### EXTRAIT À LIRE

________

La grande nouveauté de ce projet réside dans la création d’une option conventionnelle permettant de « valoriser la qualité médicale ». Chaque médecin pourrait décider d’y adhérer ou non.
Ce système serait en quelque sorte un mariage du "payment for performance" qui existe aujourd’hui aux États-Unis et en Angleterre avec le CAPI français. Négociée par les partenaires conventionnels, choisie par les médecins quel que soit leur secteur d’exercice, cette « option qualité » reposerait sur le suivi de quatre indicateurs dont dépendrait la valorisation de la rémunération. D’abord, les médecins devraient remplir des indicateurs cliniques (tenue d’un registre des patients selon leur maladie, prévention primaire et secondaire des maladies cardiovasculaires, hypertension artérielle, diabète, broncho-pneumonie obstructive, cancers, épilepsie…). Ensuite, des indicateurs d’organisation du cabinet seraient scrutés tels que le partage de l’information (dossier informatisé), la tenue de registres (maladies, traitements, allergies, dépistages), le stockage des données médicales…
Le système de paiement à la performance reposerait également sur des indicateurs de prévention et de santé publique (dépistages des cancers du col de l’utérus, du sein et du côlon, contraception, conduites à risques, dépistage de l’obésité, suivi de l’enfant, grossesse…). Enfin, des critères d’efficience seraient demandés notamment sur l’optimisation des prescriptions en corrigeant certains indicateurs du CAPI actuel.

________

### DONNÉES DE L'EXERCICE
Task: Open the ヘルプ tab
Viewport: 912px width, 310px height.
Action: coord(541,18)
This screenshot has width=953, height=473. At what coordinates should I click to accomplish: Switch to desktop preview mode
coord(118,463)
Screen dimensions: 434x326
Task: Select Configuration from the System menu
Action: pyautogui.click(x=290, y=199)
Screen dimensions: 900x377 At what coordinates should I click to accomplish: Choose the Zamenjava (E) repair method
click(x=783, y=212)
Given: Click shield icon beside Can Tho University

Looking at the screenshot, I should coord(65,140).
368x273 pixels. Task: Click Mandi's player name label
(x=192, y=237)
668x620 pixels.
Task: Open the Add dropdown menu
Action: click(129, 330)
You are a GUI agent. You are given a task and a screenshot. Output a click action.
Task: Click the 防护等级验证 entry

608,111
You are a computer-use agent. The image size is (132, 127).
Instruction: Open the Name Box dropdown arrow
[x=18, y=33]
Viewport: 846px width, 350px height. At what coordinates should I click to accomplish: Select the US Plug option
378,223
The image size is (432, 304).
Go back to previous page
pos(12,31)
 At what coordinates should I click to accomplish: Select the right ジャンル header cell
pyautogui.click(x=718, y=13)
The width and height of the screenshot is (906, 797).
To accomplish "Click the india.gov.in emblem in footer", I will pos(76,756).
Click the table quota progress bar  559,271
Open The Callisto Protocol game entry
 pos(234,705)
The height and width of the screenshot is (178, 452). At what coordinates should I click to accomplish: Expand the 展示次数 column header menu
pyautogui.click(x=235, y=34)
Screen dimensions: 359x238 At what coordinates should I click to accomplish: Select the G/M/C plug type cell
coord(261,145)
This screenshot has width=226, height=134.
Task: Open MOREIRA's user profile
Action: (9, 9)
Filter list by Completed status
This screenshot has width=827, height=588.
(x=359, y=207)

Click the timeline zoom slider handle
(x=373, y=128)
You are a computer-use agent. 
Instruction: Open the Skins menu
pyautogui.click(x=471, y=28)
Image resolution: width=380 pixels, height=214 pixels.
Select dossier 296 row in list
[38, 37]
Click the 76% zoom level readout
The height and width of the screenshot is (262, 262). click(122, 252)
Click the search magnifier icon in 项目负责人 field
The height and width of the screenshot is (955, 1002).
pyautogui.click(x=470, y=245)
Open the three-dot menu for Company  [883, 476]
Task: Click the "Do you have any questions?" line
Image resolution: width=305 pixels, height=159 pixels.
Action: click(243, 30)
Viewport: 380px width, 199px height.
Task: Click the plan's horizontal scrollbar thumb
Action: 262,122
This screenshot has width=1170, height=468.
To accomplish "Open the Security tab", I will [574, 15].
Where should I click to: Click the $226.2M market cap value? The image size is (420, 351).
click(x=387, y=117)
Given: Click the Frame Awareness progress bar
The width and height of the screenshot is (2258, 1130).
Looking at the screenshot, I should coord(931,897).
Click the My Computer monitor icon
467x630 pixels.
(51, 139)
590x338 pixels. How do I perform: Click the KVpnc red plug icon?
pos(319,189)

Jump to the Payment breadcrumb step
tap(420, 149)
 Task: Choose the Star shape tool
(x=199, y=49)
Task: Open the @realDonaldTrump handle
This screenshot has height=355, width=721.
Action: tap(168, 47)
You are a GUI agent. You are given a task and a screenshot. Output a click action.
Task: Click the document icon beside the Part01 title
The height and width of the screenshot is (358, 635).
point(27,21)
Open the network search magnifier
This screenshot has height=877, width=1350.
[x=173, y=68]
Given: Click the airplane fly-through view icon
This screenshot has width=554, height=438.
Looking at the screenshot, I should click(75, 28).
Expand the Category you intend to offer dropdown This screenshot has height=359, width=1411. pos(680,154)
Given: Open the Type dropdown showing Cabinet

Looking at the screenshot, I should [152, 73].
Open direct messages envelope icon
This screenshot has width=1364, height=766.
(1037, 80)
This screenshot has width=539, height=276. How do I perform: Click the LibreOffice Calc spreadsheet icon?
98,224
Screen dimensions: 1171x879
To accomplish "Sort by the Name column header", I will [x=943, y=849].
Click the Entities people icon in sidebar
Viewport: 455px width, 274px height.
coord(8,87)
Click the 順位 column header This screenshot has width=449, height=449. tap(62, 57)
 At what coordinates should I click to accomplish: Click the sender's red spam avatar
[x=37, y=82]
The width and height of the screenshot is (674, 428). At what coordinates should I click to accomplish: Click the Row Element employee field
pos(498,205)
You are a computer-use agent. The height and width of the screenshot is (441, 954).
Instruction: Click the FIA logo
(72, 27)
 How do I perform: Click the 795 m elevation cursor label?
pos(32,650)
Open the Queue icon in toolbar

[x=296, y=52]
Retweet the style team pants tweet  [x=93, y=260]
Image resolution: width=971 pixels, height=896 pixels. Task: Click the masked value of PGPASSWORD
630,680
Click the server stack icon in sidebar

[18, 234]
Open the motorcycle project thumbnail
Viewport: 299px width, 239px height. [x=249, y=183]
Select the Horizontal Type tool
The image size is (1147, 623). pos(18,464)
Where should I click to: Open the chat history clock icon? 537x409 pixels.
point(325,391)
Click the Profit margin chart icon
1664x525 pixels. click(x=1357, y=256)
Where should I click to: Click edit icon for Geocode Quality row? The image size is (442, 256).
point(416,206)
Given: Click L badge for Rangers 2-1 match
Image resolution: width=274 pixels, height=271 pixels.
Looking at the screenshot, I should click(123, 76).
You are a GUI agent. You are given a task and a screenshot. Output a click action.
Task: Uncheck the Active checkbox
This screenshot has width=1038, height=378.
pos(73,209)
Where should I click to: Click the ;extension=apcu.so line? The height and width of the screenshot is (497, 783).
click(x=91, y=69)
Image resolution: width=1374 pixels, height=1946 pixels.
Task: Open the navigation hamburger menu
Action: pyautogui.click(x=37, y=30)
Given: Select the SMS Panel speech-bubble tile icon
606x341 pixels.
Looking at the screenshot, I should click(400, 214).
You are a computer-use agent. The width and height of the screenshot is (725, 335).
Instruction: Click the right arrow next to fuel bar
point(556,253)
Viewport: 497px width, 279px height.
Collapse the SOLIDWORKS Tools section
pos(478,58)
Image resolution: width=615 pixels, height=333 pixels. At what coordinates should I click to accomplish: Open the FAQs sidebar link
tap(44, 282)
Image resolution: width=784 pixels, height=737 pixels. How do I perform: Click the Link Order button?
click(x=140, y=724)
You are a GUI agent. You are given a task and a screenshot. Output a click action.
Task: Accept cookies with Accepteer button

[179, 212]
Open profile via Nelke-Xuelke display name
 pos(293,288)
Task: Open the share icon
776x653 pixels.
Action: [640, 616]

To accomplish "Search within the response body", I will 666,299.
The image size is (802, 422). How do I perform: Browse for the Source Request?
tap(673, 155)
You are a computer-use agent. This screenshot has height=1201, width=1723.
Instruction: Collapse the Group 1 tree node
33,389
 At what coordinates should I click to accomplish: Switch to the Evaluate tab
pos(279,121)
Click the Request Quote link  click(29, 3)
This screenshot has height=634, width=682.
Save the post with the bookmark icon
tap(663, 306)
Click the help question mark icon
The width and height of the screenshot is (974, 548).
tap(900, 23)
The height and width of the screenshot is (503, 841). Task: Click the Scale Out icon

________

### CONSIGNE DE L'EXERCICE
Reprenez l'extrait sur l'« option qualité » de rémunération des médecins et poursuivez-en la rédaction après sa dernière phrase. Les enregistrements ci-dessus ne sont d'aucune utilité ici.

### RÉSULTAT ATTENDU
Un système de points permettrait de définir le montant de la rémunération complémentaire selon la réalisation des objectifs définis par chaque médecin. Dès l’année n+1, le médecin aurait une rémunération supplémentaire liée au nombre de points obtenus.
12 000 à 15 000 euros par an pour les "super-médecins".
La CSMF et le SML projettent que ce nouveau système représente rapidement au moins 20 % de la rémunération totale du médecin. Ce système devrait s’appuyer sur des « bases scientifiques incontestables », émanant des sociétés savantes et de la Haute autorité de santé (HAS). Pour les praticiens qui atteindraient 100 % de leurs objectifs, cette rémunération complémentaire pourrait représenter 12 000 à 15 000 euros par professionnel et par an. Dans un premier temps, il serait réservé aux médecins traitants, essentiellement généralistes, avant d’être adaptés à toutes les spécialités.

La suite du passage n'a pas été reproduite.